Paul Di Resta lanciatissimo trasforma la pole in vittoria, costruendosi un margine enorme sul resto del gruppo. Ottima giornata per BMW che completa il podio con Glock e Farfus. Audi ko, solo Müller nella top ten.

Non è bastato un pit stop lento a impensierirlo: l’avanzata di Paul Di Resta è cominciata con la usa partenza da manuale, costruendosi un buon distacco già alla seconda curva. Alla bandiera a scacchi il suo vantaggio ammonterà a 13 secondi, grazie anche ai passaggi di testimone nella piazza d’onore.

Si tratta della prima vittoria dopo il suo ritorno in DTM per il campione 2010, oltre che il primo traguardo per la rinnovata C63 Coupé DTM. Grazie al quarto posto di ieri, Di Resta può anche festeggiare il comando della classifica piloti al termine del weekend di apertura.

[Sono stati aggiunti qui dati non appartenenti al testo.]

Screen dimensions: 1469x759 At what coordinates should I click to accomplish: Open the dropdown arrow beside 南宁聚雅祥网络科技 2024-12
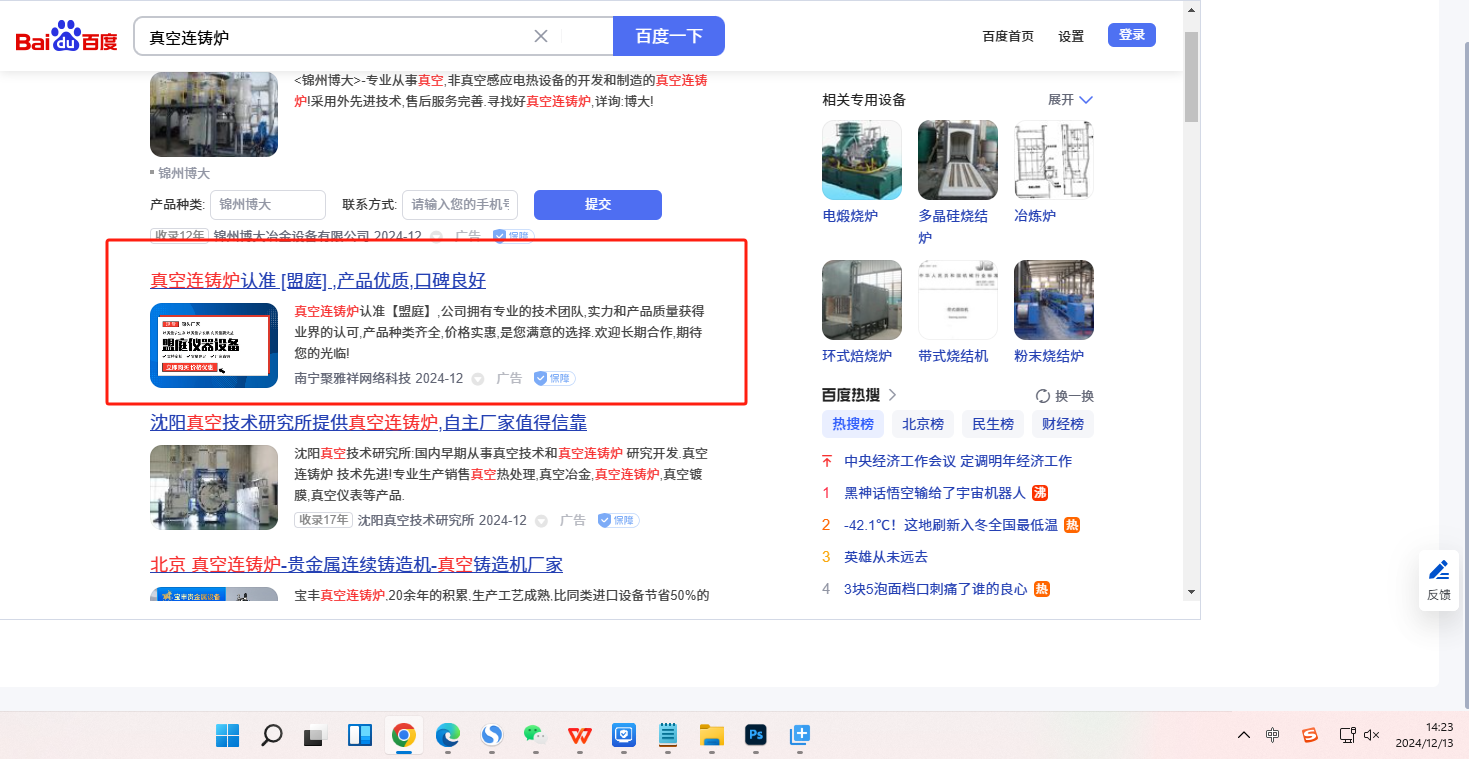[x=478, y=379]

L’unico capace di avvicinarsi allo scozzese è stato Gary Paffett, finché non gli è stato imposto un drive-through per una unsafe release ai danni di Robert Wickens. L’inglese, finito undicesimo quando la finestra per il pit stop obbligatorio era ormai terminata, è riuscito a risalire fino al quinto posto.

In seconda posizione si sono avvicendati Timo Glock ed Augusto Farfus, con l’ex F1 che ha avuto la meglio. Il brasiliano paga una partenza migliorabile e sale sul gradino più basso del podio. Maxime Martin, quarto, porta a casa punti preziosi, per la felicità del boss di BMW Motorsport.

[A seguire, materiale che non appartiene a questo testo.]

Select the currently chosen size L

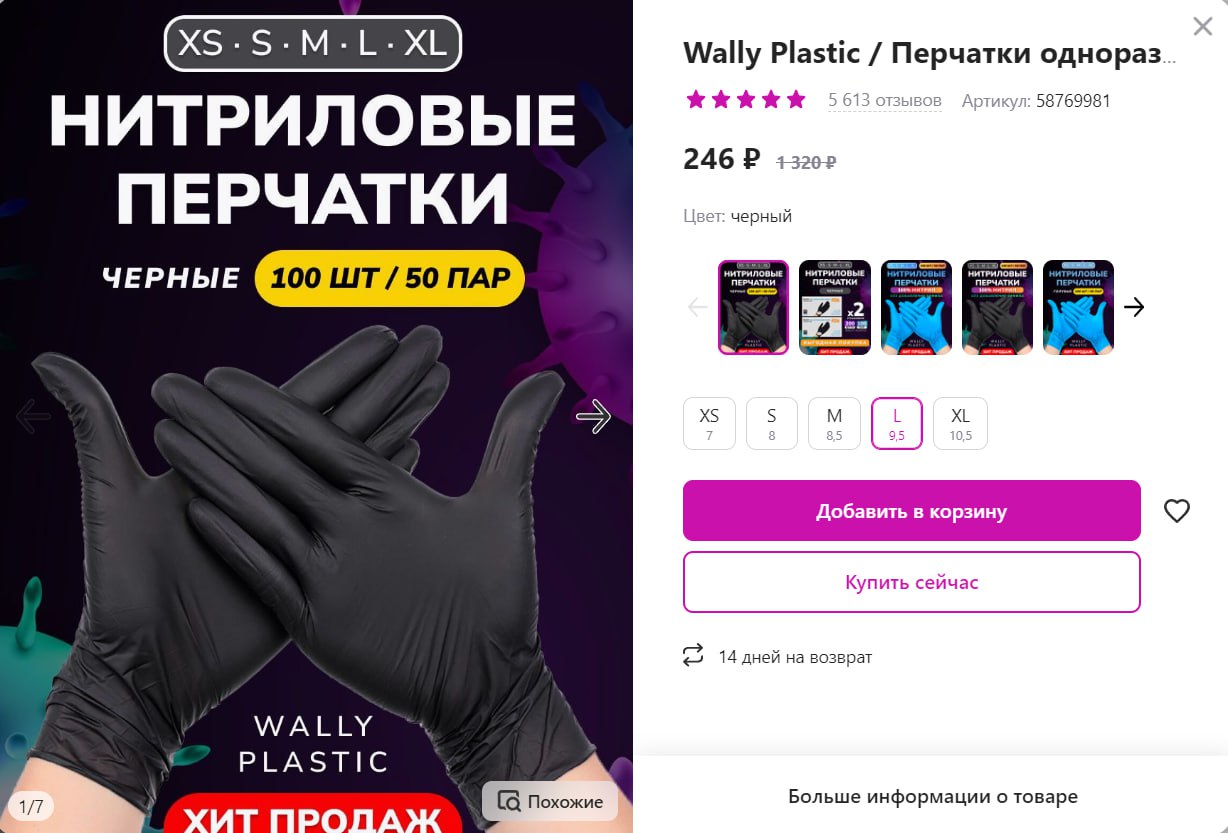click(897, 424)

Robert Wickens chiude la gara sesto e assume il ruolo di runner-up in campionato. Martin Tomczyk ha cercato di insediarlo nelle fasi finali, ma un’escursione fuori pista lo ha relegato in coda alla top ten.

L’errore di Tomczyk ha favorito Nico Müller e Marco Wittmann, che si sono assicurati così l’ottava e nona piazza. In particolare lo svizzero è l’unico rappresentante in zona punti di un’Audi che proprio non è riuscita ad ingranare. Le RS5 hanno sofferto la bassa aderenza dovuta alla pista molto gommata per le alte temperature, e sporca per l’evento di Rallycross tenutosi prima. Questo nonostante avessero perso lo svantaggio del peso, e dopo la giornata di sabato che ha portato al team risultati di tutto rispetto.

La casa di Ingolstadt conta ben quattro ritiri: il primo riguarda Jamie Green, coinvolto in una reazione a catena fra Esteban Ocon e Bruno Spengler avvenuta al primo giro, nella curva 2. Anche per i due finisce la gara, mentre il vincitore di ieri Edoardo Mortara va in testacoda per poi proseguire. L’incidente ha portato all’unico ingresso della safety car dell’evento.

Mattias Ekström e Timo Scheider si sono fermati entrambi intorno alla ventesima tornata, per danni riportati nei vari scontri. Infine, anche Miguel Molina ha terminato la gara prematuramente: lo spagnolo ha adottato la strategia di cambiare le gomme ultimo, raggiungendo la terza posizione. Entrando in pit lane, però, gli pneumatici esausti e un cordolo preso in maniera troppo vivace lo hanno portato a girarsi per accostarsi poi al muretto che ne delimita l’ingresso.

Anche António Félix da Costa si è dovuto ritirare per i danni dovuti ad una foratura, mentre Lucas Auer e Daniel Juncadella si sono arenati nella ghiaia più avanti nella gara.

Il prossimo appuntamento con il DTM è fissato per il weekend 20-22 maggio, al Red Bull Ring di Spielberg (Austria).